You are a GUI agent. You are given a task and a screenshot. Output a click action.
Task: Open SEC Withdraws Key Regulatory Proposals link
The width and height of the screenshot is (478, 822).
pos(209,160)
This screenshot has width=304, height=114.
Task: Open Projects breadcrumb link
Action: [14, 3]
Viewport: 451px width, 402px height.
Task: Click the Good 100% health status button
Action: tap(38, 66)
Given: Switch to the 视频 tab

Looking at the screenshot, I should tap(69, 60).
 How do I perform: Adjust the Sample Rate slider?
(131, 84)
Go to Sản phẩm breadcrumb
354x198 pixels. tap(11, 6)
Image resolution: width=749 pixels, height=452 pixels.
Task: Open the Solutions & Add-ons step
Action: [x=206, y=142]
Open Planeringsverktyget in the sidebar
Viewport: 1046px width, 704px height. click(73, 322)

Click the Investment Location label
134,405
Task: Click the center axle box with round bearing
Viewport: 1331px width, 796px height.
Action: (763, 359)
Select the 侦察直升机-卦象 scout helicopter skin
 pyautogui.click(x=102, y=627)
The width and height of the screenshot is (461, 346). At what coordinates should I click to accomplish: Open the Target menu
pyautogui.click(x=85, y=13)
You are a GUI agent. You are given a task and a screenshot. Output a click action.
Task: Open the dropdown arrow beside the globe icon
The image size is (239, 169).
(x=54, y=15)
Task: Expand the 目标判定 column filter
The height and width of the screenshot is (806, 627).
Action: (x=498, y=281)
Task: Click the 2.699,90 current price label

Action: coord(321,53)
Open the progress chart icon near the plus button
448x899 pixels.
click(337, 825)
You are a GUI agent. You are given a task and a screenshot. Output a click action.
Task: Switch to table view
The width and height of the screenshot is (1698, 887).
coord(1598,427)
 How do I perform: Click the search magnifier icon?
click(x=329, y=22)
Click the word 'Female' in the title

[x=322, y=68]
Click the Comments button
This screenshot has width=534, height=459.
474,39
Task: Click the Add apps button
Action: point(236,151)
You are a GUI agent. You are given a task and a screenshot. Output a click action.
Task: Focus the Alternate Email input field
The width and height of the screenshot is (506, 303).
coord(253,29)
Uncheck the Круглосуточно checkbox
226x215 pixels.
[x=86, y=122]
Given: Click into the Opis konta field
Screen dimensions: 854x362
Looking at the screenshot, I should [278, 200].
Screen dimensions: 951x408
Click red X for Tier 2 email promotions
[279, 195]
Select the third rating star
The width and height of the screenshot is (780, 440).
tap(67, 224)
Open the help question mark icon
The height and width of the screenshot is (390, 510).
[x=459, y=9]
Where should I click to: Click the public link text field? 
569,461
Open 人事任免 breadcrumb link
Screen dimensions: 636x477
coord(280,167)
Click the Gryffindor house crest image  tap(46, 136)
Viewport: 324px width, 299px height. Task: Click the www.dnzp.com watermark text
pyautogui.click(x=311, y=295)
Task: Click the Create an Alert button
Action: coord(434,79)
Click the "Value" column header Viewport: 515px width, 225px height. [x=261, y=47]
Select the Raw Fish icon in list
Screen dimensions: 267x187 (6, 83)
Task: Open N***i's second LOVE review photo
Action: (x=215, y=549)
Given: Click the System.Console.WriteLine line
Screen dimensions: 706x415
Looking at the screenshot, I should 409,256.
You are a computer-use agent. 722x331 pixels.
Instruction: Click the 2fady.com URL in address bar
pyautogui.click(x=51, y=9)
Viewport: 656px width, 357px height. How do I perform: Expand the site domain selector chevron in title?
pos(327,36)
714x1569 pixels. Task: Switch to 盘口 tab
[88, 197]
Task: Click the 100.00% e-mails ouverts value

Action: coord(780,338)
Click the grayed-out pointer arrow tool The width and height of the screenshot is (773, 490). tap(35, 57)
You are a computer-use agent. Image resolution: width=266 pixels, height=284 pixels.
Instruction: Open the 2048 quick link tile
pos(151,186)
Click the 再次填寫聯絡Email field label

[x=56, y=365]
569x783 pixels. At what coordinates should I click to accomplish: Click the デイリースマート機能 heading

# [Instructions for the task]
Scan the records for the word "arrow" and copy every line where it is found.

# [Task response]
Task: Open the dropdown arrow beside the globe icon
Click the grayed-out pointer arrow tool The width and height of the screenshot is (773, 490). tap(35, 57)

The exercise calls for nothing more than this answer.